--- START ---
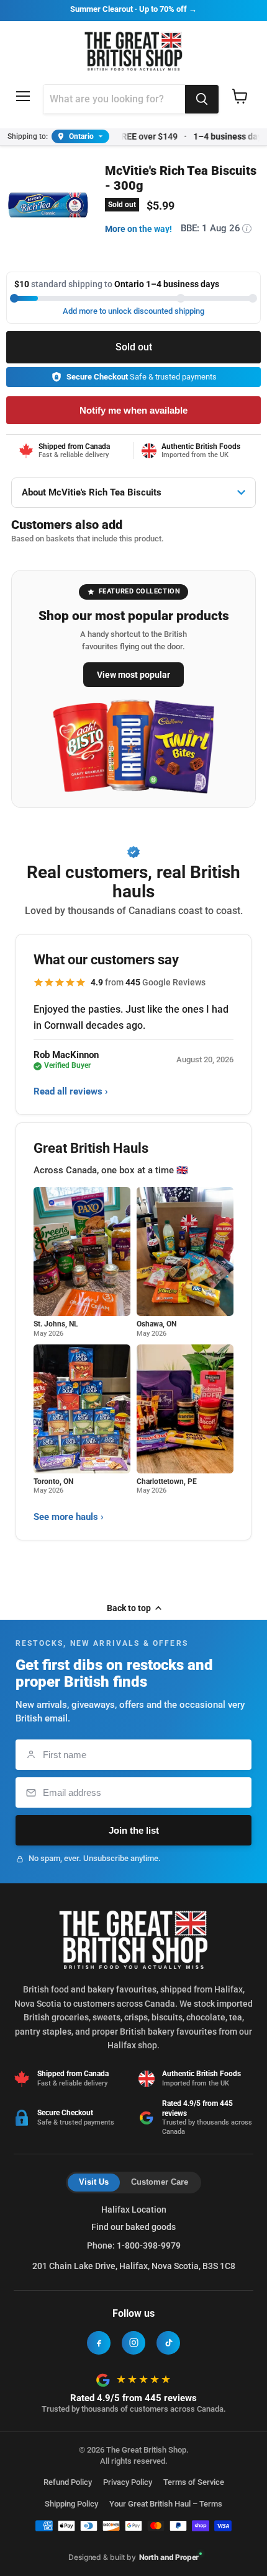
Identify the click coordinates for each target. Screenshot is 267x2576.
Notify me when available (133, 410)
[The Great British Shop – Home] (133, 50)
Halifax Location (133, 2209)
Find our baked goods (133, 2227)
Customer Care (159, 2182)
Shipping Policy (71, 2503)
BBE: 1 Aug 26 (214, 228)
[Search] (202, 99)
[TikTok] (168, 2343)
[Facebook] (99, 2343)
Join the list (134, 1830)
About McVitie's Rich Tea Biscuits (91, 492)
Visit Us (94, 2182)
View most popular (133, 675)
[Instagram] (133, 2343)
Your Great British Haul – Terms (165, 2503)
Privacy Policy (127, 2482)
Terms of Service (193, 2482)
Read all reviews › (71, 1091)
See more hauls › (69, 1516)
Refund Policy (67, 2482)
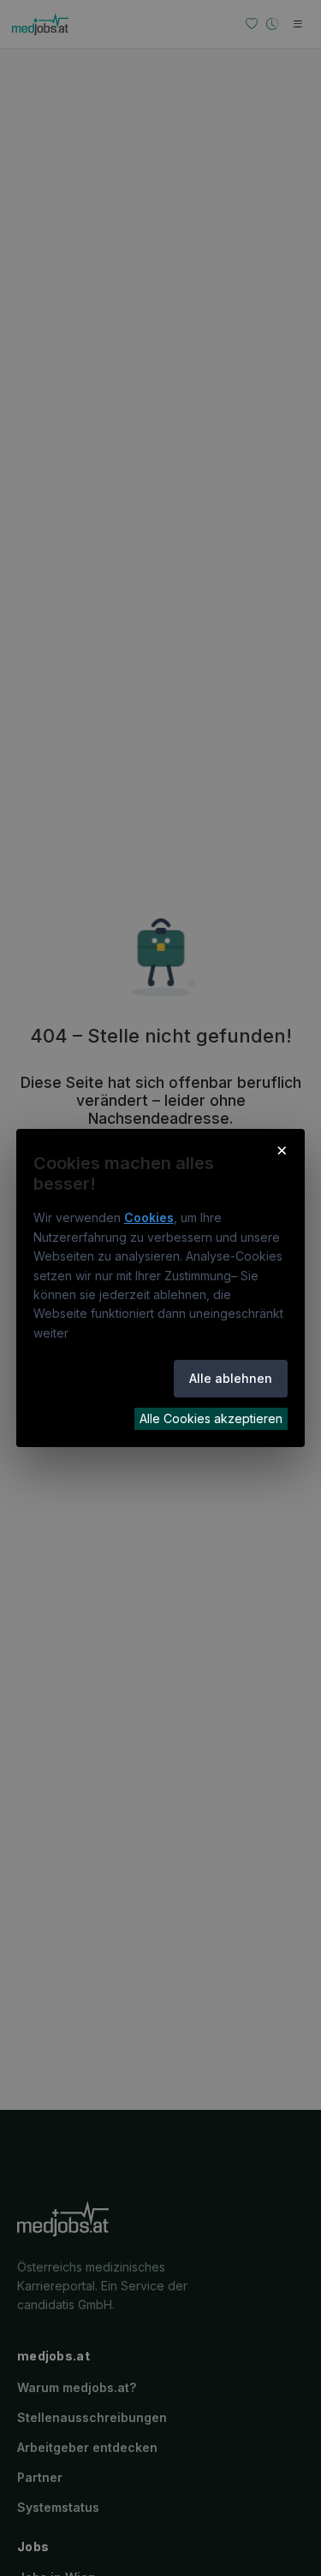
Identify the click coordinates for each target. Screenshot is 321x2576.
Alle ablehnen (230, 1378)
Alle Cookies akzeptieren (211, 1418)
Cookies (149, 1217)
--- END ---
What you should do: Retype, without any change, the lines from the one containing "Screenshot is 321x2576." through the final line of the material above, and no others.

Expected answer:
Identify the click coordinates for each target. Screenshot is 321x2576.
Alle ablehnen (230, 1378)
Alle Cookies akzeptieren (211, 1418)
Cookies (149, 1217)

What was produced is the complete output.